Kerry Murakami wasn't mentioned by name, but several people referenced a "face." Perhaps that was him.
She also checked to see how active the car's onboard computer was: the GPS system might have already been accessed to provide directions to wherever Murakami laired. If the trip back from the train station remained unfamiliar to the driver, it was possible he had logged a request for guiding directions. Kotori could work with that too.
The GPS was clean. Wiped, in fact. Likely on purpose. However Wilhelm got around, he did it on memory.
Secondly, she needed to attend to her own safety.

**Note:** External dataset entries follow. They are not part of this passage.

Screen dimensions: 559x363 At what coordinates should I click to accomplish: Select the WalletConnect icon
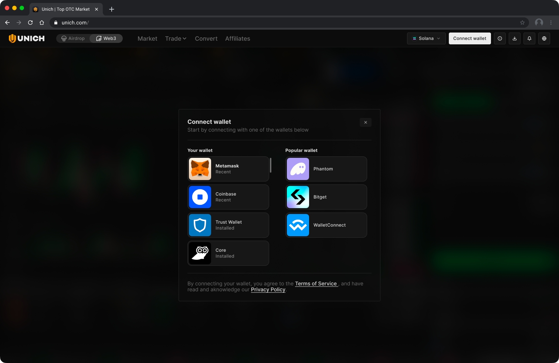point(298,225)
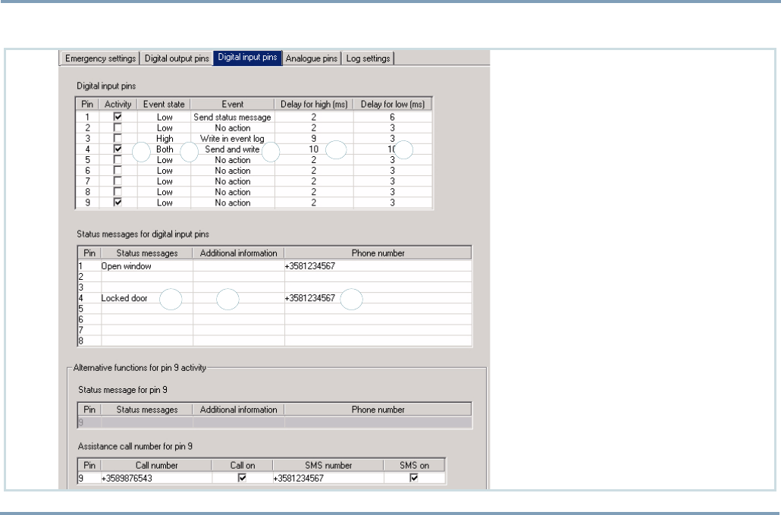Enable Activity checkbox for pin 2
The height and width of the screenshot is (515, 781).
tap(117, 128)
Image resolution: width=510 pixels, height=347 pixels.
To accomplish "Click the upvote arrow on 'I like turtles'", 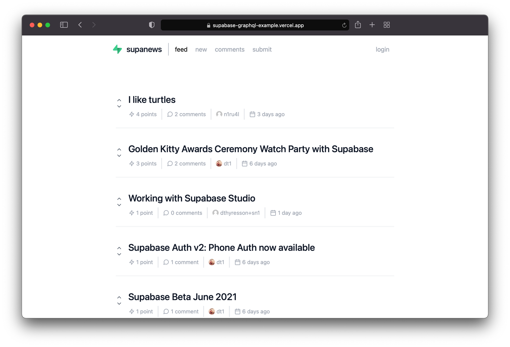I will coord(119,98).
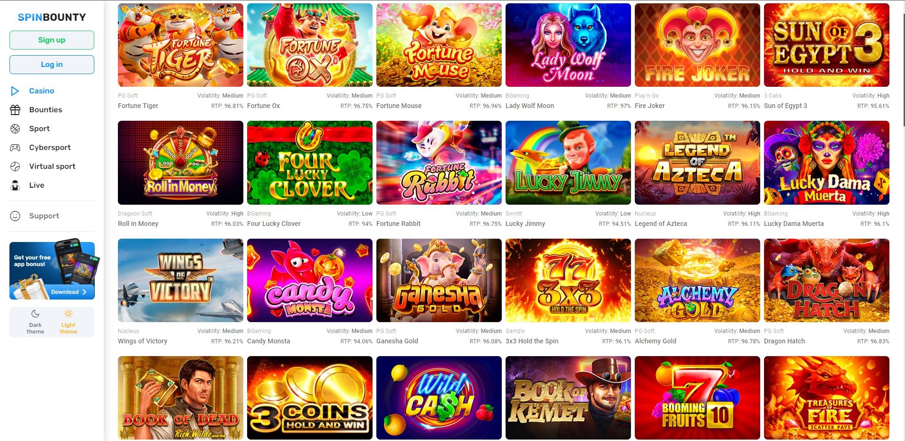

The princess hemosynthetically adapted her eyes for infrared vision and studied both the driving Wilhelm and his gun-wielding female companion to glimpse the presence of other weaponry on their persons. Wilhelm had a cold, cylindrical object slipped inside of his uncomfortably tight suit jacket. A baton, collapsable, possibly a stun type. The Yamataian woman was using her only weapon.
Another thing to be concerned about was possible accomplices. They weren't followed out of the train station parking lot, and they pulled away without going above a meter or so off the road. KnI was an old city, explaining the presence of streets. Kotori's memories provided her with little additional data. No telepathic communication, no other points highlighted as sources of other telepathic correspondence. No one was around Wilhelm before he approached Kotori. It was just those two.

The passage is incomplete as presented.